ХХХХХХХХХХХХХХХХХХХХХХХХХХХХХ


- Так, женщина, о чем мы думаем, о чем мечтаем, чего мы ждем, я не понимаю! – прямо передо мною воздвиглась кондукторша. В оранжевой жилетке поверх мутоновой поношенной шубы она была похожа на мультяшного гиппопотама-строителя. Каски, правда, не было. На голове кондукторши красовался серый пуховой платок, повязанный на груди по блокадному – крест на крест. – За проезд мы будем платить или что?
- Или что, - вздрогнула я и, снимая варежку, полезла в сумку за кошельком. Под руку попадался очешник, мобильник, книжка – только не кошелек. Кондукторша задышала бурно. Я перехватила сумку ловчее и произвела розыскные работы с удвоенной силой. Кошелька не было.  В моей сумке не было кошелька! Кондукторша смотрела как сталинский сокол. Осуждение и общественное порицание облаком концентрировалось и сгущалось вокруг меня. Смутное воспоминание о прищуренных злых глазах, словно мазнувших по мне, всплыло вдруг – и пропало в панике  и сумятице чувств.  Стало очень жарко. К горлу из желудка покатился комок.
- Мне кажется – у меня кошелек украли, - тихо сказала я, ощущая как тяжелым румянцем загораются щеки и уши. – И у меня нет… денег…
На меня стали оглядываться.
- Что значит – нет?  То есть как это – нет?! – голос кондукторши стремительно перемещался в верхние регистры. Сзади тянули шеи любопытные. – Мне что же вас всех – бесплатно возить?!
Я тут же представила себе как кондукторша тащит по сугробам на своей могучей мутоновой спине пару пассажиров – абсолютно бесплатно! – и замерла в онемении.
- Да послушайте… Чего вы тут – с утра пораньше! – громко и раздраженно сказал вдруг рядом мужик в затертом пуховике и боком неловко спрыгнул с высокого сиденья прямо мне на ногу.
- Ааапс… - вылетело из меня, но никто не обратил на это  ровно никакого внимания.
- Видите же, что человек не в себе, - это было сказано кондукторше. – Садитесь, девушка.
Это было сказано мне. После чего одним лихим движением мужик выдернул меня из под своей ноги и из толпы,  и запихнул на свое освободившееся место. Я подтянула за собой сумку, обхватила ее обеими руками и замерла как лемур на ветке.
- Чего вам? За проезд? Нате, - мужик сунул в сторону кондукторши полтинник. – Хватит?
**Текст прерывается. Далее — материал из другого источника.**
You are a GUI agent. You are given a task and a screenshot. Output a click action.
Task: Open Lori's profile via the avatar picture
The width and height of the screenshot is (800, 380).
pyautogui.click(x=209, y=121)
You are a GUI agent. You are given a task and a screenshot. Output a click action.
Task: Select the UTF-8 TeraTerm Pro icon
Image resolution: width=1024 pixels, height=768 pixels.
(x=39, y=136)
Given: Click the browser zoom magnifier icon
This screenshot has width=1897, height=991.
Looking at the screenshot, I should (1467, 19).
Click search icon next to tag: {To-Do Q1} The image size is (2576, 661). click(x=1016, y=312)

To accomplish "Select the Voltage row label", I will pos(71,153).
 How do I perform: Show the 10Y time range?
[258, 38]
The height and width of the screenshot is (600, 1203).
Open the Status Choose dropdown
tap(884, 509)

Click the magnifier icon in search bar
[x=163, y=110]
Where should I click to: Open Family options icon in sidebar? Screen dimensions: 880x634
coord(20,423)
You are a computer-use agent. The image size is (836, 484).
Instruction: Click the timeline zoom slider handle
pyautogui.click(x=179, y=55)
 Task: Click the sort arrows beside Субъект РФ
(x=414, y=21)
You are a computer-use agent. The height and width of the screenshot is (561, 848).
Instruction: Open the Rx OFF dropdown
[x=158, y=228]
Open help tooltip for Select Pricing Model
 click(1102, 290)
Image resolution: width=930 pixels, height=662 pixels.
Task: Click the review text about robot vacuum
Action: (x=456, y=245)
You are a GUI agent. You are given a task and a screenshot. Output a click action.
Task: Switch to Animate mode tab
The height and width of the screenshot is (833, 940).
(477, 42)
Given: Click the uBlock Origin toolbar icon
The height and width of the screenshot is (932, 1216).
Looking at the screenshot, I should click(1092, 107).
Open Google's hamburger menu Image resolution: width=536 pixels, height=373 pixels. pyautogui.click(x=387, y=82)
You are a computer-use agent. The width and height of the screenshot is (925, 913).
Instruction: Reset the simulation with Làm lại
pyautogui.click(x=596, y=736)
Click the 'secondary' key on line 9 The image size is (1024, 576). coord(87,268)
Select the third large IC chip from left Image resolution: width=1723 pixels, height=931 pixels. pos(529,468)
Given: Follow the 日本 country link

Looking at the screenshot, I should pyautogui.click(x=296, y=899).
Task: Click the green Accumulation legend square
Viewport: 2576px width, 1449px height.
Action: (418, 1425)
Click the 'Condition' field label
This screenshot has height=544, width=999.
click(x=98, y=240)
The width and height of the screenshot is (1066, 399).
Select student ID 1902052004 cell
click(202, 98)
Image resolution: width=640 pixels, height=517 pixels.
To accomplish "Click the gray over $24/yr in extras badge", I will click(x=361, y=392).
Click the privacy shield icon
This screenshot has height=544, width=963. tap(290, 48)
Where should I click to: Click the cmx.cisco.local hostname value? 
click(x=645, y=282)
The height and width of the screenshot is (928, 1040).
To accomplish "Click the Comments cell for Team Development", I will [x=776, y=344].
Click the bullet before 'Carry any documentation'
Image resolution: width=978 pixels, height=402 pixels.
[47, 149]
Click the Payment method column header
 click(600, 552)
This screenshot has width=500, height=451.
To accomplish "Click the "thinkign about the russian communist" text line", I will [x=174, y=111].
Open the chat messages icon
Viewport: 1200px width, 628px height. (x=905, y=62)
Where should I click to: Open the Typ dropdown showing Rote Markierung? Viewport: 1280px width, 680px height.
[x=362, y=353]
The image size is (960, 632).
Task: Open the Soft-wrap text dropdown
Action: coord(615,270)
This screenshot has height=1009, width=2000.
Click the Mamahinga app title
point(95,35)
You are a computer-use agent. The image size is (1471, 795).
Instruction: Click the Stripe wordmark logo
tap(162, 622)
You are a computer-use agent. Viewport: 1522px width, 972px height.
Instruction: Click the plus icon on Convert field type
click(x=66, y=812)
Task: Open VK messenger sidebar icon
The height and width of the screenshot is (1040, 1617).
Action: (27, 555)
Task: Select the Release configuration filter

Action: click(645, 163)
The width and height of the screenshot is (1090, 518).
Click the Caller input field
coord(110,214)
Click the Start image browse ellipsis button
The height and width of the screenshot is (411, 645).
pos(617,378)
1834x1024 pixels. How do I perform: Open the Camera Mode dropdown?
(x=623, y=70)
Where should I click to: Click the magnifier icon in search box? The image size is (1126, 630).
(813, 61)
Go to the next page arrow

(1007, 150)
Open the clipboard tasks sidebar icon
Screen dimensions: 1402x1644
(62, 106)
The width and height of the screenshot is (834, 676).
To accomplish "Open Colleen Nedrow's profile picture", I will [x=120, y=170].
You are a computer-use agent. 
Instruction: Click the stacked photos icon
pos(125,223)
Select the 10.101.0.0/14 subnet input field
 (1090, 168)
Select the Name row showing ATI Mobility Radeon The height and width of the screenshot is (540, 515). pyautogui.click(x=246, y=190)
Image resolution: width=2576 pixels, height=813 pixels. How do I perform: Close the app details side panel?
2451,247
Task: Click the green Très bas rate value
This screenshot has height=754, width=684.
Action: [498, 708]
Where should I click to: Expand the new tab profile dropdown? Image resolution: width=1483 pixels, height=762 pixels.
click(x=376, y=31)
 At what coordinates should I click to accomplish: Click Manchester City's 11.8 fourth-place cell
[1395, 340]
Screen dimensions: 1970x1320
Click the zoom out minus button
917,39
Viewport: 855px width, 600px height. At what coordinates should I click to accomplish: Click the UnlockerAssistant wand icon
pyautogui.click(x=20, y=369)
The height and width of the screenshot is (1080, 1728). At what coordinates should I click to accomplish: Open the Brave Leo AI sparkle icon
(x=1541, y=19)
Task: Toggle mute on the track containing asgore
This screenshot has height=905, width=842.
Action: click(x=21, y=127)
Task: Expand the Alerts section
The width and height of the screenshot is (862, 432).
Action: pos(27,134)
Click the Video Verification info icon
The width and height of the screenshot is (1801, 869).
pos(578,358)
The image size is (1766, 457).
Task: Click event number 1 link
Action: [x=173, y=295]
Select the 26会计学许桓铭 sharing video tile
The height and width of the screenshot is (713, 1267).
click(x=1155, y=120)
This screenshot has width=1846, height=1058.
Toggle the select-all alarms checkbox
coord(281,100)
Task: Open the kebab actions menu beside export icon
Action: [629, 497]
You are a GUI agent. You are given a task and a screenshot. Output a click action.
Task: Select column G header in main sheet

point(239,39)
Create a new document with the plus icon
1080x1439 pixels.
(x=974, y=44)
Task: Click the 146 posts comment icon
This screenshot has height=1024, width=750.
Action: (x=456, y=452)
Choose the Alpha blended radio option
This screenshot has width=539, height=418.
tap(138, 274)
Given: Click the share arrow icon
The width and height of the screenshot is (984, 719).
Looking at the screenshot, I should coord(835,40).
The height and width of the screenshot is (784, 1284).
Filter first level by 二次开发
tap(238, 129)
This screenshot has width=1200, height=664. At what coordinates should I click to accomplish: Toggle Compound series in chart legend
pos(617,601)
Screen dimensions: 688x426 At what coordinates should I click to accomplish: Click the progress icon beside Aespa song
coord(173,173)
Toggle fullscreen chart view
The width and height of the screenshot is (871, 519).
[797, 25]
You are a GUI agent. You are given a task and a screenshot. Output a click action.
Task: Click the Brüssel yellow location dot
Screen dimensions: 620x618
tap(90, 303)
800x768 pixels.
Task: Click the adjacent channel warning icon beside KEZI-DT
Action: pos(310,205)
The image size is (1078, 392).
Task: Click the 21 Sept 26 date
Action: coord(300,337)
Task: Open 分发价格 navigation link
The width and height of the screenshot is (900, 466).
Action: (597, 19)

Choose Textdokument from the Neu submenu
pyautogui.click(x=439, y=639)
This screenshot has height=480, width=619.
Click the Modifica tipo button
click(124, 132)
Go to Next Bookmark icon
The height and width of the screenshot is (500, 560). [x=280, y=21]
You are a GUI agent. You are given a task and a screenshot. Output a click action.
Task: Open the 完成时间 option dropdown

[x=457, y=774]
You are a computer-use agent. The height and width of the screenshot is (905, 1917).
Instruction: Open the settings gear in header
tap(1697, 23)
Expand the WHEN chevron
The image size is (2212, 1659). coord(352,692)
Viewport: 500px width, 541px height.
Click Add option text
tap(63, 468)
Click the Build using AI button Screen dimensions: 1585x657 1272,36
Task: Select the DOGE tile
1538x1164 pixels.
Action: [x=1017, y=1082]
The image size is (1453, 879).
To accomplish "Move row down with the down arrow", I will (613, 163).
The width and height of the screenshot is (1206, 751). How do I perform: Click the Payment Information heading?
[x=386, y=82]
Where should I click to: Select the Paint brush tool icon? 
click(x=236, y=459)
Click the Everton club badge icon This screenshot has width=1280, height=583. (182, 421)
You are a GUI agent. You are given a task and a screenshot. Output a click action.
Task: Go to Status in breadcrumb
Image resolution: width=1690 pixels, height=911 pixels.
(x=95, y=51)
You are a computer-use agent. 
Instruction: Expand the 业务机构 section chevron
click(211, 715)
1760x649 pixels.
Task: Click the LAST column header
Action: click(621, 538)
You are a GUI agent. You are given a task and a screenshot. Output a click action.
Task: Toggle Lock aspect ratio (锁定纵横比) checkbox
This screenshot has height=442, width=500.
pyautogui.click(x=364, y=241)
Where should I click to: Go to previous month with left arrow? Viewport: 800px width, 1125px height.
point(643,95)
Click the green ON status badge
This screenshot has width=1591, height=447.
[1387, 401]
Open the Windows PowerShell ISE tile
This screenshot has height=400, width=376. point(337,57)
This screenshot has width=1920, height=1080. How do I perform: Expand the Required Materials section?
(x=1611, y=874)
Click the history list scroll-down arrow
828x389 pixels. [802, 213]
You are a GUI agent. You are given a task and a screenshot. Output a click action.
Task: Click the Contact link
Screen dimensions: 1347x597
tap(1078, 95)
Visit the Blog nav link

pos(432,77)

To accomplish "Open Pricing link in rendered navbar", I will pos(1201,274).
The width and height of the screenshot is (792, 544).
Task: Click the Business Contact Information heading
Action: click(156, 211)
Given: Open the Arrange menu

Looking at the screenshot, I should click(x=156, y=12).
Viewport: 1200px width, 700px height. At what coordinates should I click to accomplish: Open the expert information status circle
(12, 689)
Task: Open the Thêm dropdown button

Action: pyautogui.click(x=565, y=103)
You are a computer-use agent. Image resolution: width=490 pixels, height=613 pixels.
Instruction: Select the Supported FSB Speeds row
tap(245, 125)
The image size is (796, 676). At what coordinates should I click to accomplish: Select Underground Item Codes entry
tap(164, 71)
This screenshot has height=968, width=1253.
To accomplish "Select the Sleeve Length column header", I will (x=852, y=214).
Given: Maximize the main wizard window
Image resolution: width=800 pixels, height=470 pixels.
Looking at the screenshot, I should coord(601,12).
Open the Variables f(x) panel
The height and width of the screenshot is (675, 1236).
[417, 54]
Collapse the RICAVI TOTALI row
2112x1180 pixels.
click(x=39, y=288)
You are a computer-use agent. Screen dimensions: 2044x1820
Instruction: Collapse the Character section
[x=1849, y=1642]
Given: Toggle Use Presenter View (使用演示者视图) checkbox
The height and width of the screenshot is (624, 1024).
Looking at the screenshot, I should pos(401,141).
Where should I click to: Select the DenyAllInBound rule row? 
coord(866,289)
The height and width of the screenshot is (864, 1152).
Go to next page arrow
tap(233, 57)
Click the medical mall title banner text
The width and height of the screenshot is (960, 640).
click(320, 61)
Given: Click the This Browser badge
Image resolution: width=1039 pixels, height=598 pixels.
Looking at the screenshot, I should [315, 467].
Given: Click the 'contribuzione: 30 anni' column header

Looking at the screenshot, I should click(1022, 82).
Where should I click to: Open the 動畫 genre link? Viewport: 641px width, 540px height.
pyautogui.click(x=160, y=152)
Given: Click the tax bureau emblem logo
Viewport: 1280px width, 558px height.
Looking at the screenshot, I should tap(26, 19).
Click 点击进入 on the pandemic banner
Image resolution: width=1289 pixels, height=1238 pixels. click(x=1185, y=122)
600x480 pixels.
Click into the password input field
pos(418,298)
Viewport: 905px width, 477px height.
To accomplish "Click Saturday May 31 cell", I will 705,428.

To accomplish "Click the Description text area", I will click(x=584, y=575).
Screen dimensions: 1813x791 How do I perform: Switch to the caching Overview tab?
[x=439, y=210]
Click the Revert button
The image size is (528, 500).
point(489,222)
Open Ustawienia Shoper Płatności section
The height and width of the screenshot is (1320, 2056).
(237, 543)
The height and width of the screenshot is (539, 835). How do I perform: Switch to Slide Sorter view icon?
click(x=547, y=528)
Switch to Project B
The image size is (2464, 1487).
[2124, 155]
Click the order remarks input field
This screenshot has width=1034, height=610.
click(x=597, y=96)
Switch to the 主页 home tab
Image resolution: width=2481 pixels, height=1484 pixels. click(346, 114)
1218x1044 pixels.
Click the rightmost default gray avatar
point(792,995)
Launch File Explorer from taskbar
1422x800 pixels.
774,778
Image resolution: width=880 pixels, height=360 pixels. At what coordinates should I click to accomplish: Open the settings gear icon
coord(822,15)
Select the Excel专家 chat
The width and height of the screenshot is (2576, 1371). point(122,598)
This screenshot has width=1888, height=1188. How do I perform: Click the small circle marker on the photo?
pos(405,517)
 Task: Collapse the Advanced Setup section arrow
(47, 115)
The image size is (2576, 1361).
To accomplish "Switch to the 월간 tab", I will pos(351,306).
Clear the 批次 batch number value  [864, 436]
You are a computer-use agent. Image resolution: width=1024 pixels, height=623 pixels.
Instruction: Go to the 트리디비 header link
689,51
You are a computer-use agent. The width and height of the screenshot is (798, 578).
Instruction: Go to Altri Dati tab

Ну и все.
- Веселее, девушка, все обойдется! – тут мужик пихнул меня ободряюще в плечо,  кулаком поправил ушанку и энергично проломился к выходу. Все проводили его взглядами в полном молчании.  Входили новые пассажиры, с ними врывался морозный воздух. Свидетели сцены как-то неловко улыбались прямо перед собою.
- Да я  ничего! – свирепо сказала мне кондукторша. – Заплатили – и ладно. Больно мне надо… Сдачу-то возьмите, девушка!
Сунула мне сдачу и переключилась на вновь прибывших:
 - Показываем карточки, платим за проезд, молодые люди, не спим!
- Это что сейчас было-то? – спросил  за моим плечом длинный парень у своего соседа, мотнув головой и одной рукой выдергивая из себя наушники.
- У девахи по ходу кошелек тиснули, мужик за нее заплатил, - ответил тот лениво и перелистнул страницу на ридере.
- Ааа! Ну и чего?
- Ну и ничего.
Парень сунул наушники обратно и слегка задергался в такт только ему слышимой музыке.
Глаза у него сделались совершенно оловянными.  Я перевела дух и тихонько оглянулась. Интерес к моей персоне стремительно таял. Я обнимала сумку и,  прикрыв глаза, приходила в себя. Мое сиденье снизу раскаляла троллейбусная печка. Троллейбус неспешно катился дальше.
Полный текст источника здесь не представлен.